Festival concluded with 95th birthday celebration for Candido

Bobby Broom performs at the 2016 Chicago Jazz Festival
Cándido Camero
Cándido Camero performs at the 2016 Chicago Jazz Festival (photo courtesy of the City of Chicago)
Carla Bley performs at the 2016 Chicago Jazz Festival
Christian Scott aTunde Adjuah’s Stretch Music at the 2016 Chicago Jazz Festival
Christian Scott aTunde Adjuah performs at the 2016 Chicago Jazz Festival
John Scofield (left) and Joe Lovano perform at the 2016 Chicago Jazz Festival
Josh Berman performs at the 2016 Chicago Jazz Festival
Millenium Park during the 2016 Chicago Jazz Festival
Oliver Lake (left) and Nasheet Waits of Tarbaby perform at the 2016 Chicago Jazz Festival
Orrin Evans (left) and Eric Revis of Tarbaby perform at the 2016 Chicago Jazz Festivla
Steve Turre performs at the 2016 Chicago Jazz Festival

At any jazz festival with an international reputation, it’s a balancing act to maintain the global reach of prestige acts without compromising the local character of the host city. Not so at the 38th annual Chicago Jazz Festival, which took place over Labor Day Weekend, from Sept. 1-4, in Millennium Park. The festival confounds the tradition of center and periphery in the jazz world-a model that has artists developing their style in regional incubators before testing their mettle in New York-making a strong case that in today’s overcrowded market, the center cannot hold. And yet, perhaps it’s better that way.

Chicago’s architectural diversity-Louis Sullivan, Mies van der Rohe and Frank Gehry, who designed the sinuously chrome proscenium of the Jay Pritzker Pavilion, where the festival takes place-served as an apropos backdrop to the eclectic lineup.

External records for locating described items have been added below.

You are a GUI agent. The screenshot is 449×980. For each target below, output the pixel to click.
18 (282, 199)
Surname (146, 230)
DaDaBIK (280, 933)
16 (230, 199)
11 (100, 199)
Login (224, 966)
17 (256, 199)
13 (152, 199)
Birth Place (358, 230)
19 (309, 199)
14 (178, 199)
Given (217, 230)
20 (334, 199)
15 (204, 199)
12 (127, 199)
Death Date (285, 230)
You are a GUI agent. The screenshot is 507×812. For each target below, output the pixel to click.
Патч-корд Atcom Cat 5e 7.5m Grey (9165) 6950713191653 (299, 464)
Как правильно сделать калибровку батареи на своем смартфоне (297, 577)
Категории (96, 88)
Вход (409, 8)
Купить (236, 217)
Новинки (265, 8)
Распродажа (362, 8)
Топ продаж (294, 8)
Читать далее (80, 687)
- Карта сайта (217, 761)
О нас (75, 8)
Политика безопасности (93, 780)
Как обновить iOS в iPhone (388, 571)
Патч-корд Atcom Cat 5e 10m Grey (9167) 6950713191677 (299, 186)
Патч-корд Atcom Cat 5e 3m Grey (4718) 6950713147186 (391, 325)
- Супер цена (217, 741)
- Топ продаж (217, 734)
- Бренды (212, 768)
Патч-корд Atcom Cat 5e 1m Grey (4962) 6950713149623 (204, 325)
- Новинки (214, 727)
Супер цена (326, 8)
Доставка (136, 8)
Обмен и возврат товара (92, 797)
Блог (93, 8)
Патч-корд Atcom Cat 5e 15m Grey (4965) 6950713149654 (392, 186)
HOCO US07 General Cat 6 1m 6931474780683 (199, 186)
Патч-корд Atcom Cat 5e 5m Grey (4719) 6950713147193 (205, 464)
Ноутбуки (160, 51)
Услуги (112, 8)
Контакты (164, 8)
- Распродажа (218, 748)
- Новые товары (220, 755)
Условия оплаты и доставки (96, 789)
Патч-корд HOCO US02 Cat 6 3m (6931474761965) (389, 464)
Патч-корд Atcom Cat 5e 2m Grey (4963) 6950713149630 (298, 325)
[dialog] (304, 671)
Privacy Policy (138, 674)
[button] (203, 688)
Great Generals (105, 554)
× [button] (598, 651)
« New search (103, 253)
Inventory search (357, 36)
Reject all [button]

A wealth of Chicago natives, including trumpeter Orbert Davis, saxophonists Nate Lepine, Edwin Daugherty and Cameron Pfiffner; drummers George Fludas and Charles Rumback; and octogenarian piano legends Erwin Helfer and Norman Simmons, handily complemented veterans of the festival circuit: Benny Golson, the Bad Plus, Anat Cohen and a special all-star 95th birthday celebration for Candido Camero. Local up-and-comers were also showcased, among them pianist Alexis Lombre, vibraphonist Joel Ross and the Louder Than a Bomb Festival, an annual youth poetry competition, which presented young poets inspired by Chicago-based composer, drummer and impresario Mike Reed. Chicago may not command the cultural cache of its northeastern cousin, but the city’s history as a jazz hub remains as vital as ever.

Whether or not there is a definable Chicago sound or more of a Chicago continuum, with the avant-garde experimentation of the AACM on one end of the spectrum and the hard-bop architectonics of Gene Ammons and Johnny Griffin on the other, it seems the Chicago aesthetic has one overwhelming commonality: an environment of radical openness. In that spirit, a counter-festival continued in the clubs each night-Vincent Chancey at the Hungry Brain, Kidd Jordan at Constellation, Fareed Haque at the Green Mill or Ira Sullivan at the Jazz Showcase. Newer venues fit comfortably with storied clubs that once hosted cutting sessions with Sonny Rollins, Booker Little and Clifford Brown that were as cutthroat as they were welcoming, and never exclusionary.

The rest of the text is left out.